Texte à lire |
☆ ☆ ☆
Beaucoup de Vénézuéliens se retrouvent ainsi pris dans les "limbes" administratives créées par la rupture des liens entre Washington et Caracas, après la reconnaissance par une cinquantaine de pays --dont les Etats-Unis-- de l'opposant Juan Guaido comme président par intérim en lieu et place du socialiste Nicolas Maduro.

Actuellement occupée par des activistes pro-Maduro, l'ambassade du Venezuela à Washington n'est pas épargnée par le conflit. Des manifestants ont protesté cette semaine devant le bâtiment, en soutien au soulèvement d'un groupe de militaires en faveur de M. Guaido.

Karla Monagas, 27 ans, a raconté à l'AFP avoir dû quitter son pays à cause de sa participation aux manifestations anti-Maduro de 2014. Elle vit actuellement dans l'Etat américain du Maryland, mais l'expiration de son passeport menace son statut migratoire.

"Ma meilleure option aujourd'hui est qu'avant l'expiration de mon visa un juge m'accorde un entretien et puisse examiner mon cas", a-t-elle confié, un drapeau vénézuélien sur le dos.

Sinon, elle pourrait se retrouver sans papier.

- "Mépris" -

"Ne pas faire ses adieux à son père est une des pires choses qui soit", s'est désolée une autre femme de 39 ans ayant vécu cette situation en septembre 2018. "Je n'ai pas pu lui dire adieu faute de passeport", a-t-elle raconté, n'acceptant d'être identifiée que comme Maria, par peur de représailles.

Profitant de telles situations, des groupes mafieux ont émergé, réclamant parfois jusqu'à 1.000 dollars pour une extension de deux ans de la durée de validité du passeport, à l'aide d'un simple adhésif collé dans le document.

Le Venezuela traverse actuellement la pire crise de son histoire moderne. Depuis 2015, près de 3 millions de Vénézuéliens ont émigré en quête de meilleures conditions de vie. Entre 400.000 et 600.000 se trouveraient aux Etats-Unis.
☆ ☆ ☆
Entrées fournies |

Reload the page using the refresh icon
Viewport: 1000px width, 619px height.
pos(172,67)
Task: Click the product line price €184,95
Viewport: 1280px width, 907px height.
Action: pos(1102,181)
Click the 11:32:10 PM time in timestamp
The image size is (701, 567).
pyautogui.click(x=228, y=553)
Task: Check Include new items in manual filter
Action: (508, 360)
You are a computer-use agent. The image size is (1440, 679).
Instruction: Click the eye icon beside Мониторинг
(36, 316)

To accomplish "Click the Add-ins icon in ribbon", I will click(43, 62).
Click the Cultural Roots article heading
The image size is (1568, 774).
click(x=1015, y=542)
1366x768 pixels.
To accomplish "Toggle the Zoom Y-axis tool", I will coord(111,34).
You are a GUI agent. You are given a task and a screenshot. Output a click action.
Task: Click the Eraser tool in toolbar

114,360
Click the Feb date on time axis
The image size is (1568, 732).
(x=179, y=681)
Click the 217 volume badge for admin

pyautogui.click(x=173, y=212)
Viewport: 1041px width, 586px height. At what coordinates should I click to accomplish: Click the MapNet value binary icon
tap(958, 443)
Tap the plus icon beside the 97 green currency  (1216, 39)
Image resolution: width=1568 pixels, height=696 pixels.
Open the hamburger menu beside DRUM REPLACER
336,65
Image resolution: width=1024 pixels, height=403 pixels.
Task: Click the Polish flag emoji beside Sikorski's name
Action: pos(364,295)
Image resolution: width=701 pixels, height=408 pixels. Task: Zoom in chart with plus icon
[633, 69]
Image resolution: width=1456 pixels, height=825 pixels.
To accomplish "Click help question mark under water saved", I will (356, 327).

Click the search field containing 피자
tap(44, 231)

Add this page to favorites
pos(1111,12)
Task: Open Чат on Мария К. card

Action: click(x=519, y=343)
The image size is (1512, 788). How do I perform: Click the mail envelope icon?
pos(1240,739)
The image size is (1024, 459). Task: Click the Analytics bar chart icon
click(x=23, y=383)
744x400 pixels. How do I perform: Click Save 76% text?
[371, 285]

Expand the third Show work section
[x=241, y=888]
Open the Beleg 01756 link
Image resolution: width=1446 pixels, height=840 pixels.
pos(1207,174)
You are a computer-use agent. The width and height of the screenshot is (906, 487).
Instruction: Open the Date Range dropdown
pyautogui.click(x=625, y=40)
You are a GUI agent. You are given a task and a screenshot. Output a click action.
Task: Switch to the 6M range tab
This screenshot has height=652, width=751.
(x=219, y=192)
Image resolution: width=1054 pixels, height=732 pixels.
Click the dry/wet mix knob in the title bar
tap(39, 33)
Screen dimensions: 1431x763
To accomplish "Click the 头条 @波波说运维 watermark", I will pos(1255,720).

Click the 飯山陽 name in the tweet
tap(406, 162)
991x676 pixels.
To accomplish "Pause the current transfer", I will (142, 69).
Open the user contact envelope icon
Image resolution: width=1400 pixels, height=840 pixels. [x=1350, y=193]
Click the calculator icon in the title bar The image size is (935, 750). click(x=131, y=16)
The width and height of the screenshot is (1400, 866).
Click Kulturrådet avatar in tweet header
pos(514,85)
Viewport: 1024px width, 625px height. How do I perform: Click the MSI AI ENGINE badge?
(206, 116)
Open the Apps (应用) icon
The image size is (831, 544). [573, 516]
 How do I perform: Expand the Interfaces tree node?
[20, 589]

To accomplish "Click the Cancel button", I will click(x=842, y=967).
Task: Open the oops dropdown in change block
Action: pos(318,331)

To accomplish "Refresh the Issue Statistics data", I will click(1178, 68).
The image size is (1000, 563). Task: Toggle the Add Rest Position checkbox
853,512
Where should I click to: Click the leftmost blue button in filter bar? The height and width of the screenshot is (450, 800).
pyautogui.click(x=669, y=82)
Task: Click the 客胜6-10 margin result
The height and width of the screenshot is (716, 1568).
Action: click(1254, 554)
☆ ☆ ☆
Consignes |
1. D'après l'article sur les Vénézuéliens aux États-Unis, quelle somme des groupes mafieux réclament-ils parfois pour prolonger de deux ans la validité d'un passeport ?
2. Poursuivez l'article sur les Vénézuéliens aux États-Unis après sa dernière phrase.
Les entrées n'ont aucune utilité ici.

Réponses fournies |
1. Jusqu'à 1.000 dollars.

2.
Leur situation s'est dégradée depuis la fermeture des consulats vénézuéliens aux Etats-Unis, il y a un peu plus de trois mois. Nicolas Maduro n'a pas désigné de pays tiers pour prendre en charge les ressortissants de son pays, comme l'ont fait les Etats-Unis en mandatant la Suisse.

M. Maduro a du "mépris" pour les Vénézuéliens qui vivent à l'étranger, estime Francisco Marquez, qui se présente comme ancien prisonnier politique. "Ils voient toute personne qui est à l'extérieur comme un ennemi du régime."

Le ministère des Affaires étrangères vénézuélien n'a pas répondu aux sollicitations de l'AFP.

- Piles de passeports -

"Notre travail est de rouvrir les consulats au service de tous les Vénézuéliens", a écrit fin février sur Twitter Carlos Vecchio, que les Etats-Unis reconnaissent comme l'ambassadeur du Venezuela.

La délégation de l'opposant Guaido a investi le consulat de New York, mais pas celui de Washington.

A l'intérieur de cet édifice de quatre étages, que l'AFP a visité, les bureaux semblent avoir été abandonnés précipitamment. Les disques durs des ordinateurs ont malgré tout été retirés et les armoires à archives sont vides.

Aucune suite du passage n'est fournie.